Given instruction
Render the data below as a Markdown table with the columns Row and Line. Give each non-blank line its own numbered row, and leave out the pictures.

Data to process
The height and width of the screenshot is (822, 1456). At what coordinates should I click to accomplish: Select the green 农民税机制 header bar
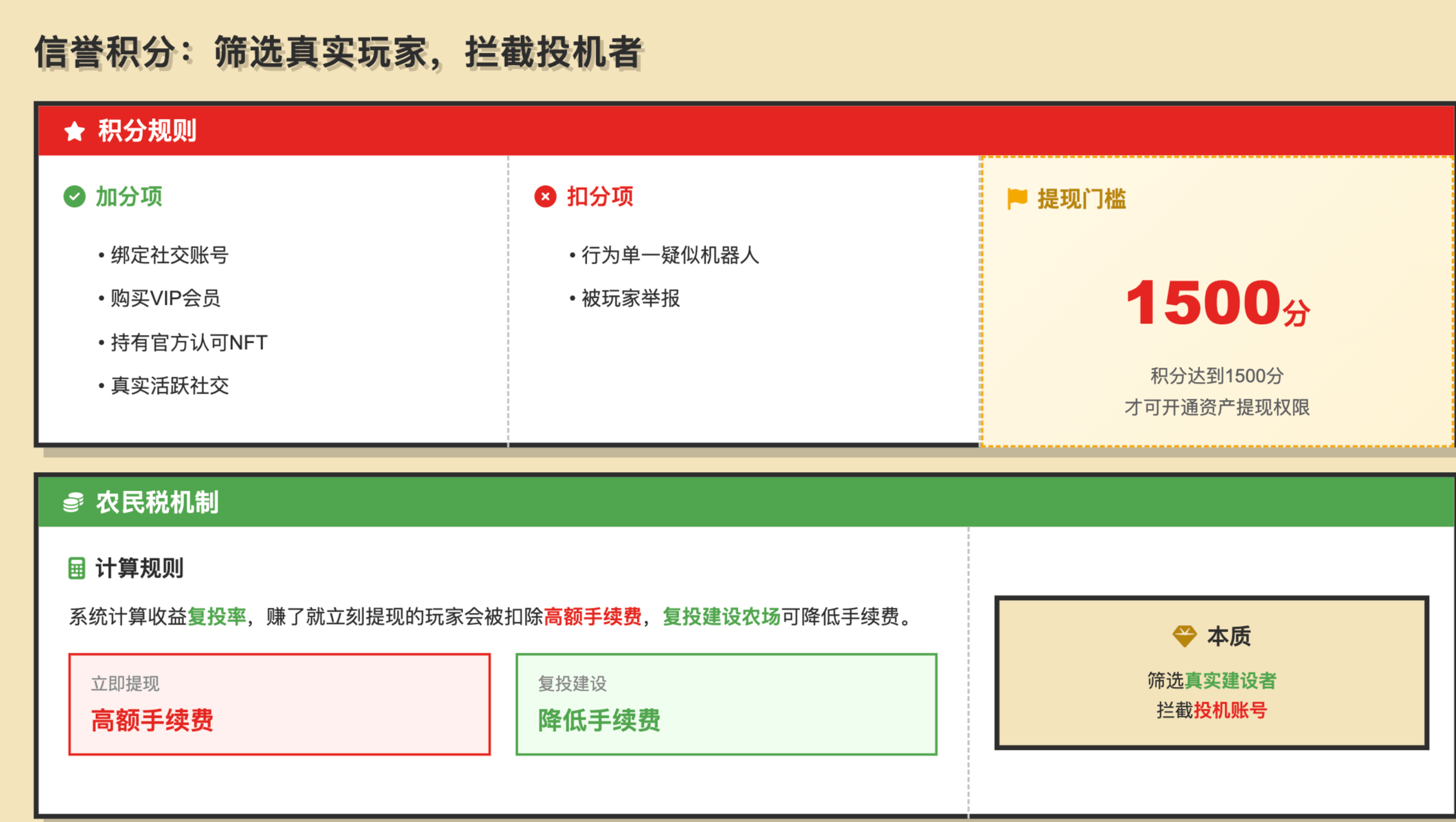coord(746,502)
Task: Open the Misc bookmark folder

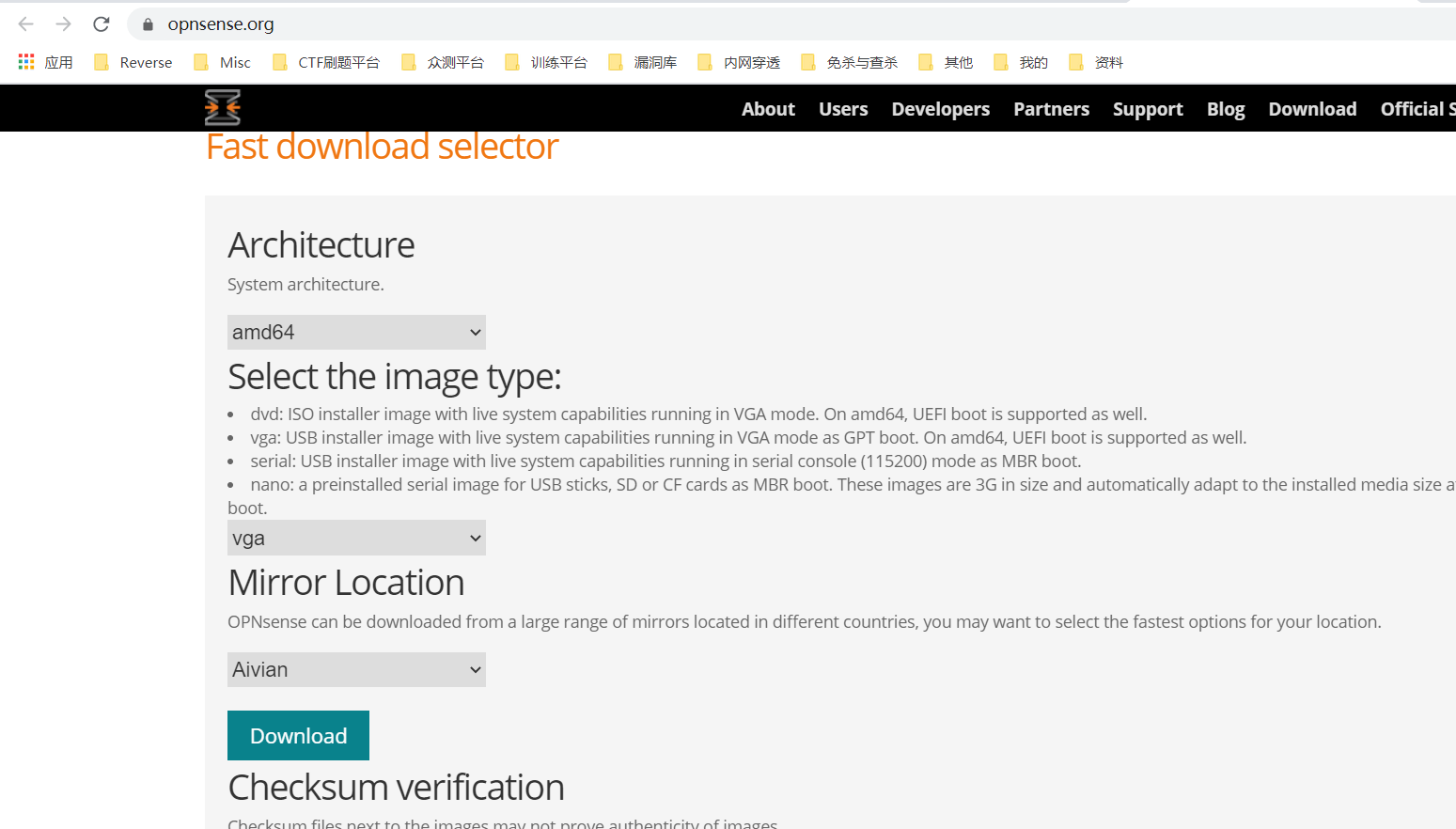Action: [223, 62]
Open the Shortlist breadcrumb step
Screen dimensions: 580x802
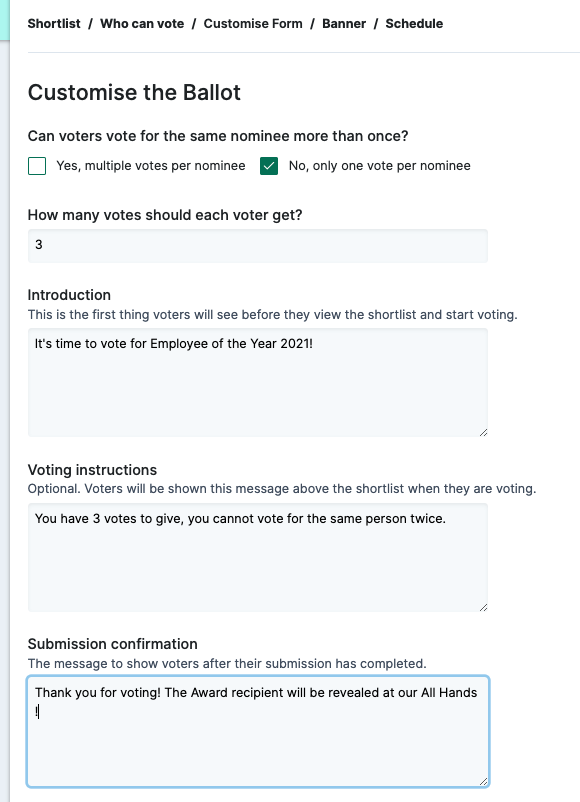(54, 24)
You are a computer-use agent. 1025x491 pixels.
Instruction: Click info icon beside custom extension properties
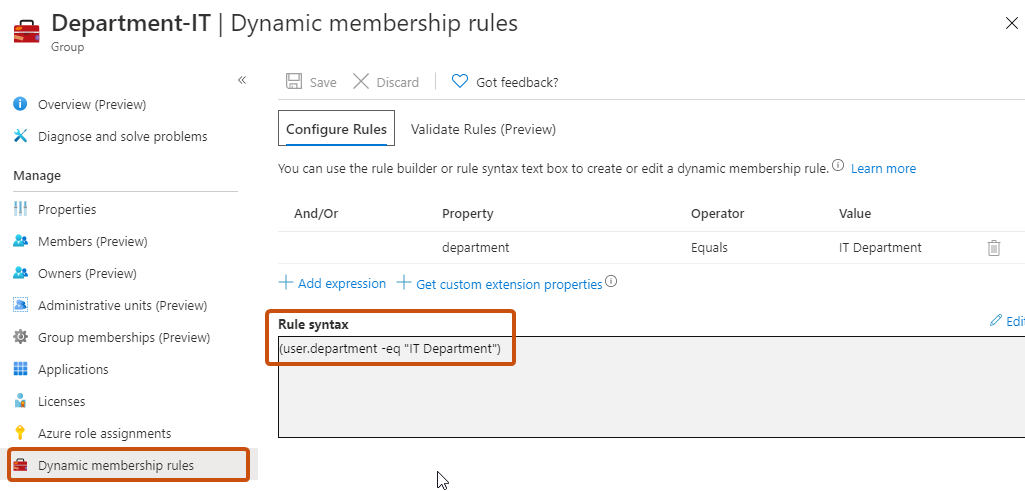pos(611,282)
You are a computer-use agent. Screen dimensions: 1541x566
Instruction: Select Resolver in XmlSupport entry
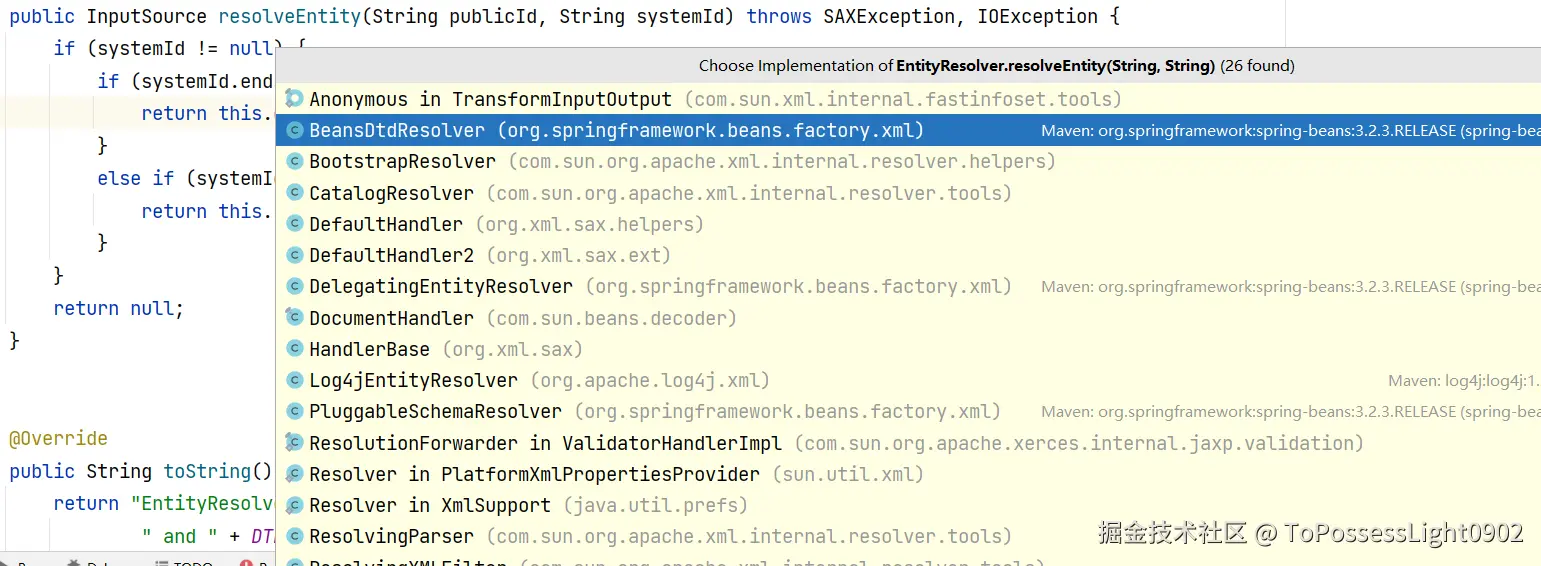[430, 505]
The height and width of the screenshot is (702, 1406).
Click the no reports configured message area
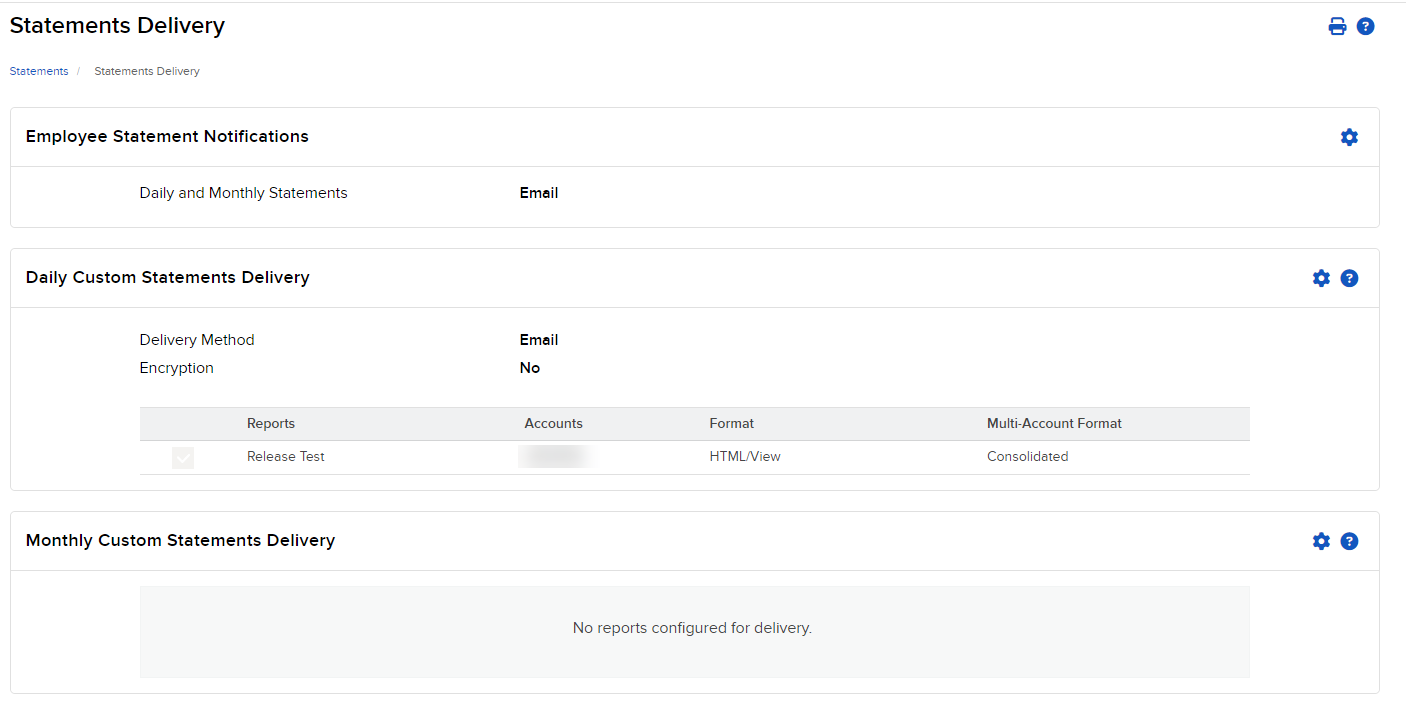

Response
| Row | Line |
|---|---|
| 1 | The height and width of the screenshot is (822, 1456). At what coordinates should I click to accomplish: Select the green 农民税机制 header bar |
| 2 | coord(746,502) |
| 3 | Task: Open the Misc bookmark folder |
| 4 | Action: [223, 62] |
| 5 | Open the Shortlist breadcrumb step |
| 6 | Screen dimensions: 580x802 |
| 7 | (54, 24) |
| 8 | You are a computer-use agent. 1025x491 pixels. |
| 9 | Instruction: Click info icon beside custom extension properties |
| 10 | pos(611,282) |
| 11 | You are a computer-use agent. Screen dimensions: 1541x566 |
| 12 | Instruction: Select Resolver in XmlSupport entry |
| 13 | [430, 505] |
| 14 | The height and width of the screenshot is (702, 1406). |
| 15 | Click the no reports configured message area |